Neuroscientists didn’t have the tools to demonstrate the interneurons’ role in gamma oscillations—a “fundamental question of relevance to both basic neuroscience and understanding of human disease,” says Deisseroth. “The question of the relevant cell type, and important millisecond-scale activity patterns, had been fairly tantalizing and mysterious for quite some time.”
Deisseroth’s team showed that by inhibiting or exciting these cells with light pulses, they could turn gamma oscillations off or on repeatedly. Moreover, they demonstrated that by turning these gamma-generating neurons on, they effectively improved the signal-to-noise properties of the cortical circuits into which they were wired, indicating how well the signal was transmitted.
The gamma-oscillation question drew the interest of another research team, based in the laboratory of Christopher Moore at the Massachusetts Institute of Technology. Also reporting April 26 in Nature, Moore and colleagues, with assistance from Feng Zhang and Deisseroth from Stanford, showed similar results in the brains of live mice.
To highlight the potential medical applications of the technique, Deisseroth’s team performed a study that clarifies the effect of deep brain stimulation (DBS), an increasingly common treatment for Parkinson’s disease and in experimental use for other disorders. DBS involves electrode stimulation of brain tissue in and around the subthalamic nucleus, but how that alleviates Parkinson’s symptoms hasn’t been clear. By systematically exciting or inhibiting individual circuits in this region using optogenetics techniques in live mice, Deisseroth’s group identified incoming sensory-cortex nerves as the ones whose stimulation led to the kind of improved hypothalamic activity seen in human patients. They reported the results in Science on April 17.

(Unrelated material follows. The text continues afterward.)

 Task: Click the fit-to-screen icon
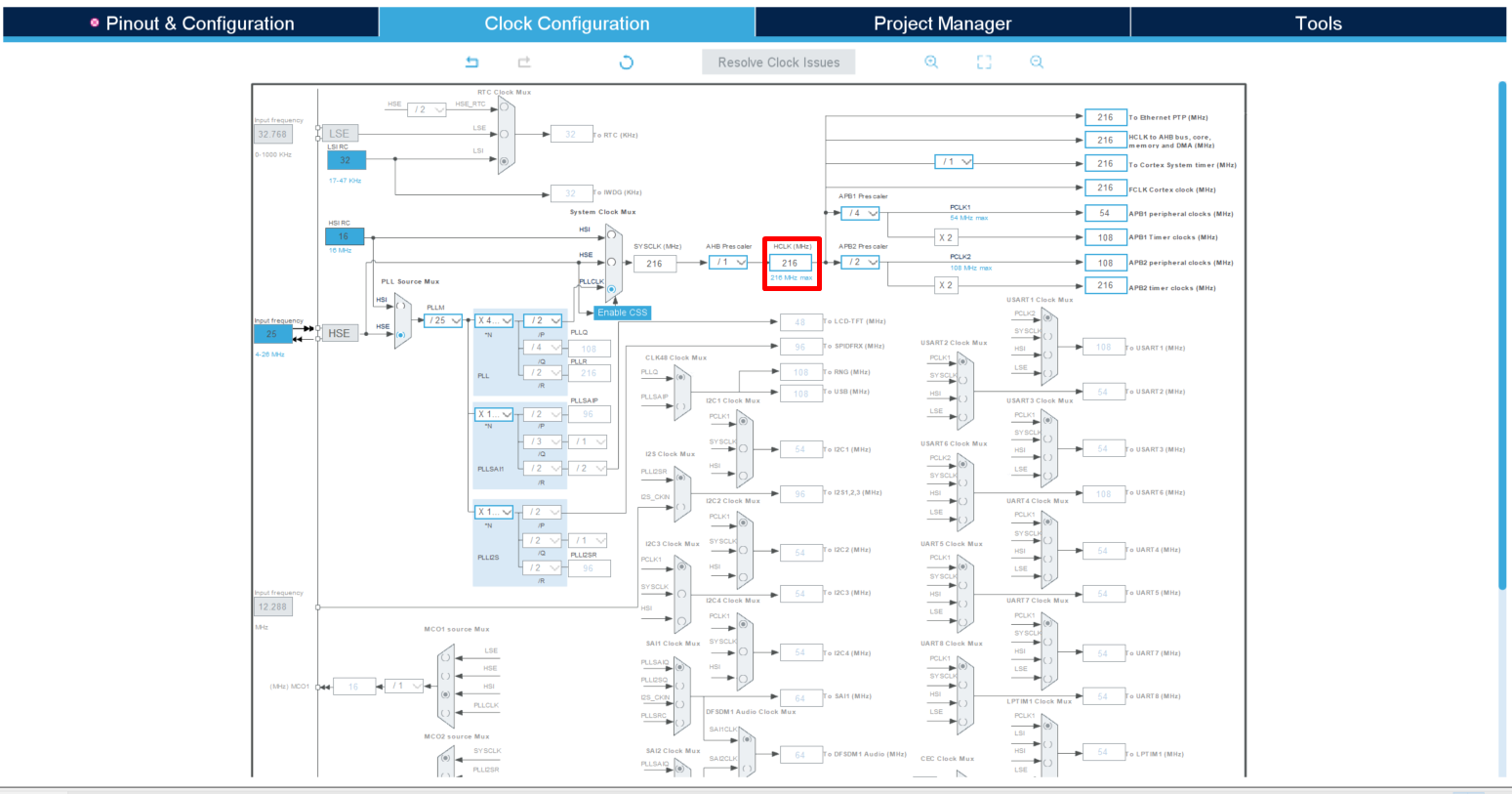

Aston-Jones notes that optogenetics techniques have limitations, especially that they are invasive, which means research in humans is far less likely. “There also are limitations for the penetration of light in tissue, so if you’re trying to reach for example a large subcortical area, it might be difficult,” he says.
Even so, his lab is preparing use the techniques for new research. Aston-Jones also praises the Deisseroth lab for having made information about the techniques, including the necessary equipment, freely available on its lab Web site. “That Web site and their collaborative nature will continue, I’m sure, to facilitate the use of this method by lots of labs,” Aston-Jones says.
The number of studies using optogenetics techniques may rise in coming years. “There are more tools on the way with new properties, and we are beginning to target this arsenal of optical tools to other basic-neuroscience and disease-model questions,” says Deisseroth. In particular, he adds, “in my clinical work, I see patients with depression and autism-spectrum disease, and we are beginning to explore questions relating to these devastating diseases as well.”